Joëlla W. Adams is an epidemiologist in the Center for Applied Public Health Research in the Biostatistics and Epidemiology Division at RTI. Dr. Adams’ expertise includes simulation modeling, cost-effectiveness analyses, surveillance, and longitudinal cohort data to inform public policy. She currently manages parameterization efforts for a National Institute on Drug Abuse-funded project developing models to simulate opioid use. She is also the lead epidemiologist for the North Carolina Modeling Infectious Diseases Project, an agent-based model that simulates the spread of SARS-CoV-2 within communities, hospitals, and nursing home facilities.
Dr. Adams’ research leverages mathematical modeling to evaluate interventions and public health policy related to infectious disease and opioid use disorder. As a postdoctoral research fellow within Boston University’s Clinical HIV/AIDS Research Training Program, she used a state-transition cohort model to estimate the impact of expanding low-threshold buprenorphine-naloxone treatment programs within syringe service programs on the incidence of fatal opioid overdose in Massachusetts. In addition, she leveraged a microsimulation model of the natural history of injection opioid drug use to compare antibiotic strategies for treating drug-use-associated endocarditis.

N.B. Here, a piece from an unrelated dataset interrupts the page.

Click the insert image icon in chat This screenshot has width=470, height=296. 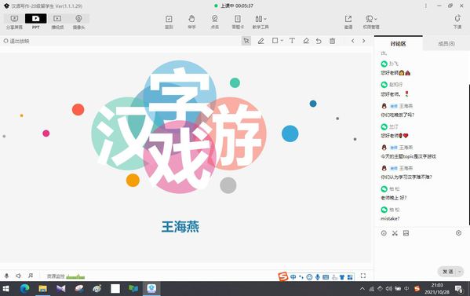click(406, 233)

As a doctoral student at Brown University’s School of Public Health, Dr. Adams was awarded the Ruth L. Kirschstein Pre-doctoral Fellowship from the National Institute of Mental Health to conduct research examining the impact of mass incarceration on HIV transmission risk for community-dwelling African American women in Philadelphia.
Before she became a doctoral student, Dr. Adams was the National HIV Behavioral Surveillance System Data Manager for the AIDS Activities Coordinating Office for the Philadelphia Department of Public Health. She was also a Global Health Fellow within USAID, providing technical support to the USAID Tanzania team to improve reporting on HIV/AIDS indicators. Dr. Adams is fluent in Dutch and French.